FAQ

1. Le ContactGPS s’apparente-t-il à un sondage d'opinion ?

Oui. Il vise des objectifs proches puisqu'il tente de comprendre dans quel « monde de parole » vous êtes. Mais il y a une nuance de taille. Dans un « monde de parole » l’opinion peut parfaitement être présente, voire centrale, mais elle peut aussi être quasi inexistante ou largement secondaire. Dans tous les cas l'opinion n'est pas le seul critère. Pourquoi ? Parce qu’un « monde de parole » prend en compte non seulement le contenu d’une parole et son contexte, mais aussi les médiations par lesquelles elle se transmet (supports, cultures, langages, symboles, référentiels).

 

2. Le ContactGPS correspond-il à un test psychologique ?

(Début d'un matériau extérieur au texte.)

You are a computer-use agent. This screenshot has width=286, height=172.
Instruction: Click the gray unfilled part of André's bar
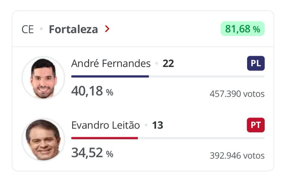[206, 76]
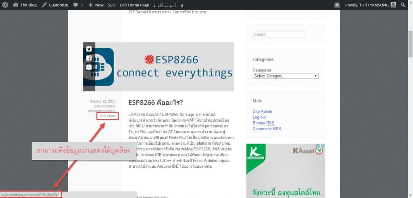Open the Entries RSS link

coord(263,123)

Non, il n’a pas cette visée. Mais selon le thème du GPS, il peut y ressembler. La carte et les questions posées ne répondent pas au souci d'analyser le fonctionnement de la psyché humaine mais à celui de tester des choix de communication, ce qui est un autre référentiel. Pour autant les univers ne sont pas hermétiquement clos. Si des « spécialistes matière » (psychologues...) valident le contenu et la méthode du GPS, celui-ci peut avoir un intérêt psychologique.

 

3. Le ContactGPS est-il scientifique ?

La question n'a pas été discutée comme telle. Pour y répondre il faut distinguer les trois aspects suivants qui demandent chacun une analyse différentiée.

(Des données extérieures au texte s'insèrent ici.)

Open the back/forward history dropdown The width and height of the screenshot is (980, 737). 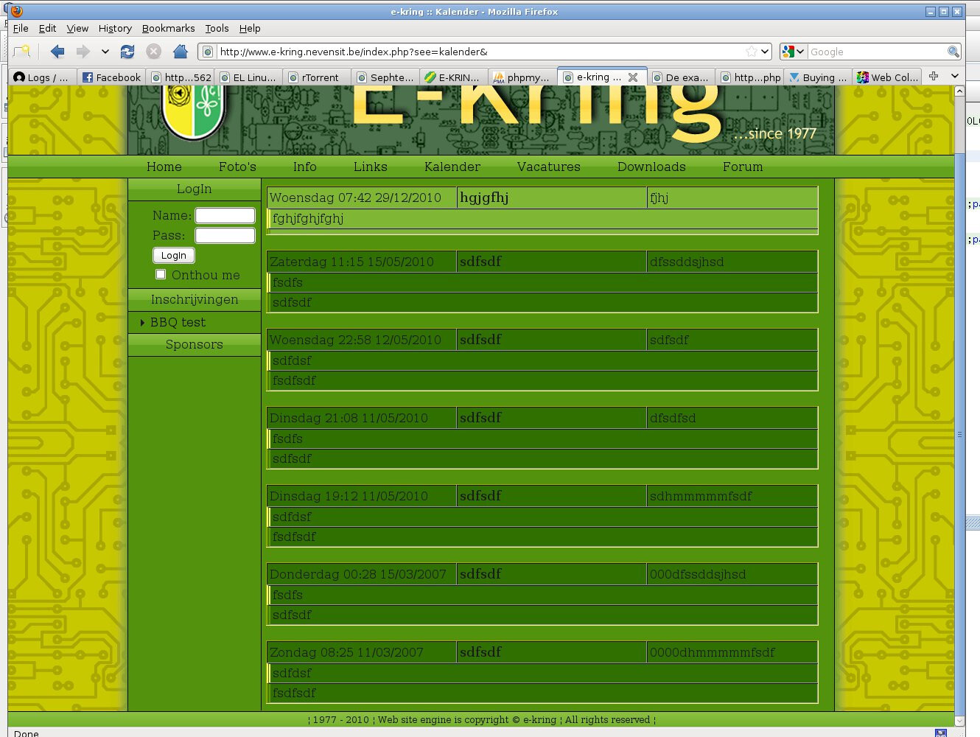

    3.1 Le premier aspect c’est l’axiome de base du contact ContactGPS. "Tout acte de communication humaine doit choisir au moins deux priorités, une sur l'axe du temps et l'autre sur l'axe de l'espace". Cet axiome doit être analysé et le cas échéant récusé ou reformulé. Cette discussion est ouverte.

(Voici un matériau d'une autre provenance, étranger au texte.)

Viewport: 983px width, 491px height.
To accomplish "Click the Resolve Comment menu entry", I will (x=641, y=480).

    3.2 Le second c’est le travail de constitution de la carte et des axes discriminants. Il suit clairement une démarche scientifique. Par leur réflexion, les "spécialistes matière" formulent une hypothèse, la plus plausible possible aux yeux de leur connaissance de la réalité. Par l'utilisation effective et ouverte du GPS, leur hypothèse doit ensuite être confrontée au réel, et le cas échéant amendée.

    3.3 Le troisième aspect est celui de la validation des questionnaires et de l’utilisation des résultats. Pour que les résultats d’un GPS puissent être exploités scientifiquement, il faut une validation qualitative du questionnaire et une connaissance du public qui y répond (critères). Quelques GPS ont les deux. En outre, plus le nombre de tests est important, plus les résultats seront représentatifs. Ce nombre varie en fonction des GPS.